Atom- oder Windkraft?
Die Fusion sei nicht einfach gewesen, und Krecké gebühre Anerkennung, lobt Claude Turmes. „Es wäre schade, wenn nun, wie ich vermute, die Newco ohne klare energiepolitische Ausrichtung dasteht.“ Für die Energiekonzerne stelle sich ein sys-temisches Problem. „Wenn sie die erneuerbaren Energien ausbauen, dann müssen sie ihre profitablen, weil abgeschriebenen Atom- und Kohlekraftwerke abschalten“, so Turmes.
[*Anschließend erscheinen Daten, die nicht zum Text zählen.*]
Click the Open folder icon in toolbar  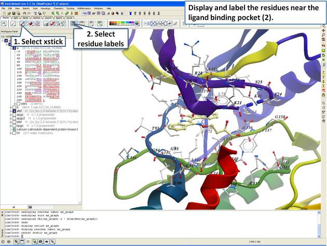point(9,13)
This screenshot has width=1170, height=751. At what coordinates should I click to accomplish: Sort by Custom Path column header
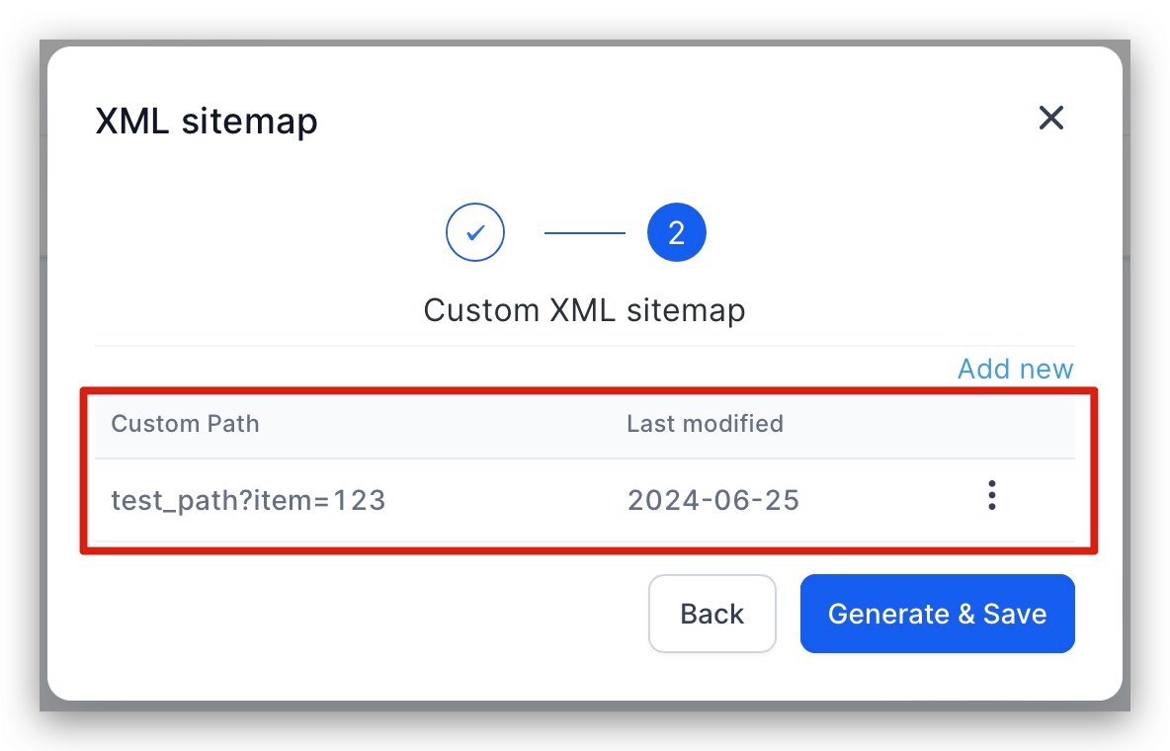click(x=185, y=424)
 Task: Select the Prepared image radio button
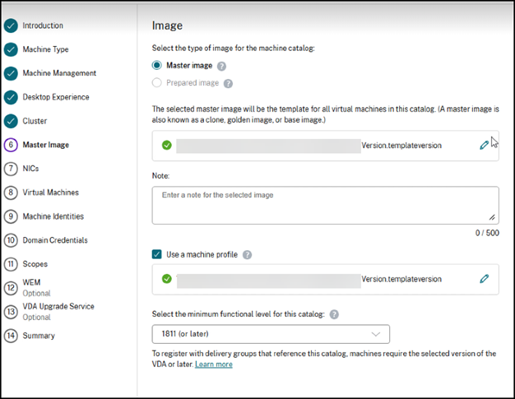157,83
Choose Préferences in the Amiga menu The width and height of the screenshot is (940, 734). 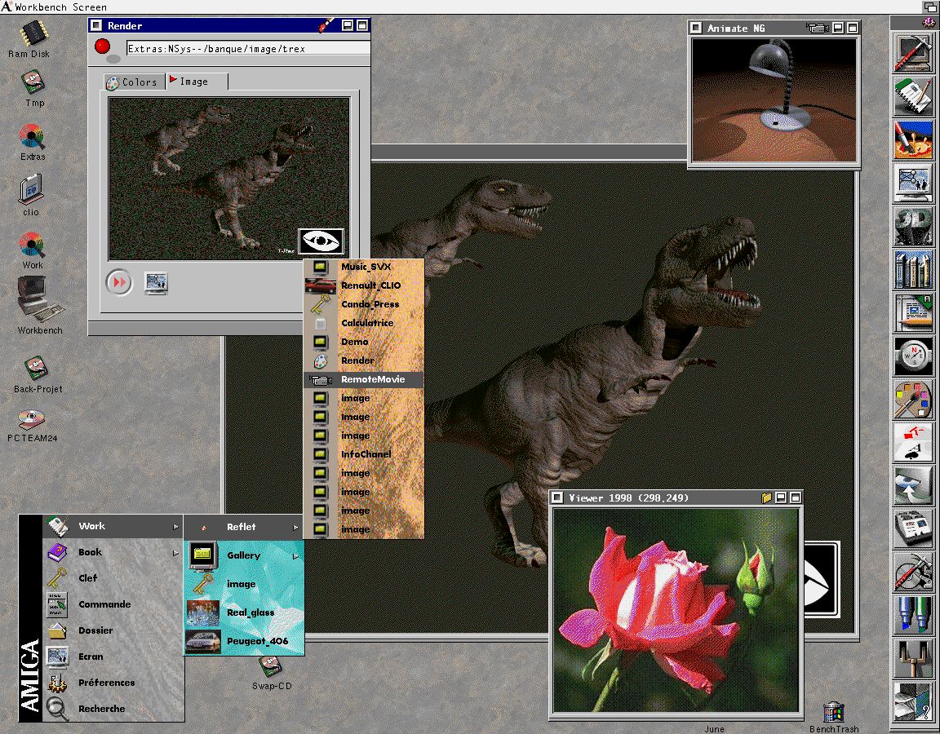coord(106,683)
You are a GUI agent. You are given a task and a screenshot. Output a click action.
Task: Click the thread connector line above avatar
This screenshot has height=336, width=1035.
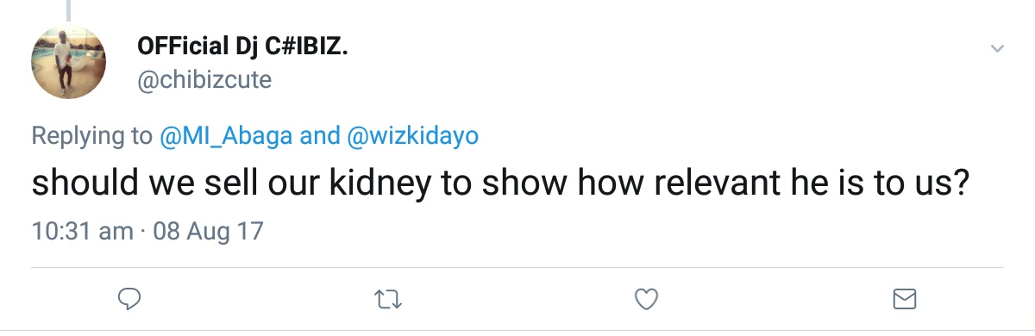[x=68, y=9]
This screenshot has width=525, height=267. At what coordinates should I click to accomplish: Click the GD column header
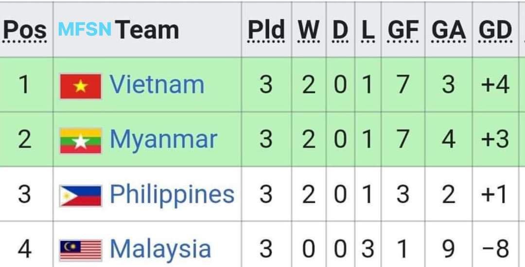tap(495, 30)
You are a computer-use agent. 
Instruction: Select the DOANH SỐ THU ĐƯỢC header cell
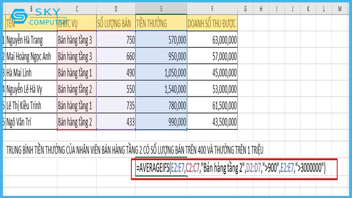(212, 24)
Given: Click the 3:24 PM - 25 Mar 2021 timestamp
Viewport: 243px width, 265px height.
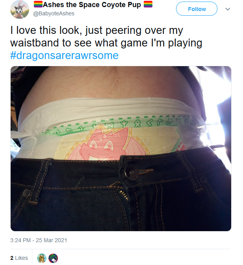Looking at the screenshot, I should pyautogui.click(x=39, y=240).
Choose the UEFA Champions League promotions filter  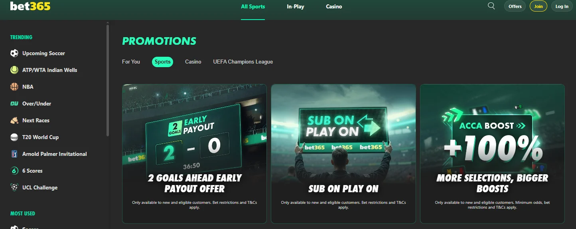click(243, 62)
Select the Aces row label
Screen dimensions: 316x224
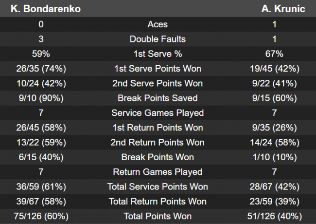pos(158,24)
Dem grünen Europaabgeordneten schwebt für Luxemburg eine Energieversorgung vor, die zur Hälfte auf erneuerbaren Energien, vor allem auf Windkraft aus der Nordsee, beruht, und zur Hälfte auf modernen, relativ umweltschonenden Gaskraftwerken. „Arcelor hat ein direktes Interesse, auf Windkraft zu setzen, weil dort ein Milliardenmarkt für Stahl entsteht“, so sein Kalkül.
Auch der Energieminister hat Investitionen in Offshore-Windparks ins Auge gefasst, unter anderem, weil er den in Luxemburg erzeugten Anteil an erneuerbaren Energien auf höchstens acht Prozent schätzt. Die EU schreibt aber für Luxemburg elf Prozent vor – der Rest müsste also importiert werden, zum Beispiel in Form von Windstrom. Atomkraftwerke dagegen will Jeannot Krecké mit der Newco nicht bauen: „Das haben wir im Abkommen festgehalten.“ Dass sein Anti-atom-Engagement nicht sehr weit geht, zeigte sich bei seiner Reaktion auf Nachfragen zur „Cattenom-Leitung“. Diese, von Umwelt-NGOs bekämpfte und von Krecké favorisierte, direkte Anbindung an das französische Stromnetz, vereinfacht den Import von Atomstrom. Gereizt verwies der Minister darauf, die Leitung sei von der Tripartite beschlossen worden. „Unsere Aufgabe ist es, den Leuten den Strom zu liefern, den sie haben wollen.“ Vor allem gehe es darum, Black-outs zu vermeiden. „Wie die Bevölkerung darauf reagiert, habe ich nach kurzer Zeit im Amt deutlich erlebt“, so Krecké in Anspielung auf die große Strompanne von 2004. Die wird sich, Newco sei dank, wahrscheinlich nicht wiederholen.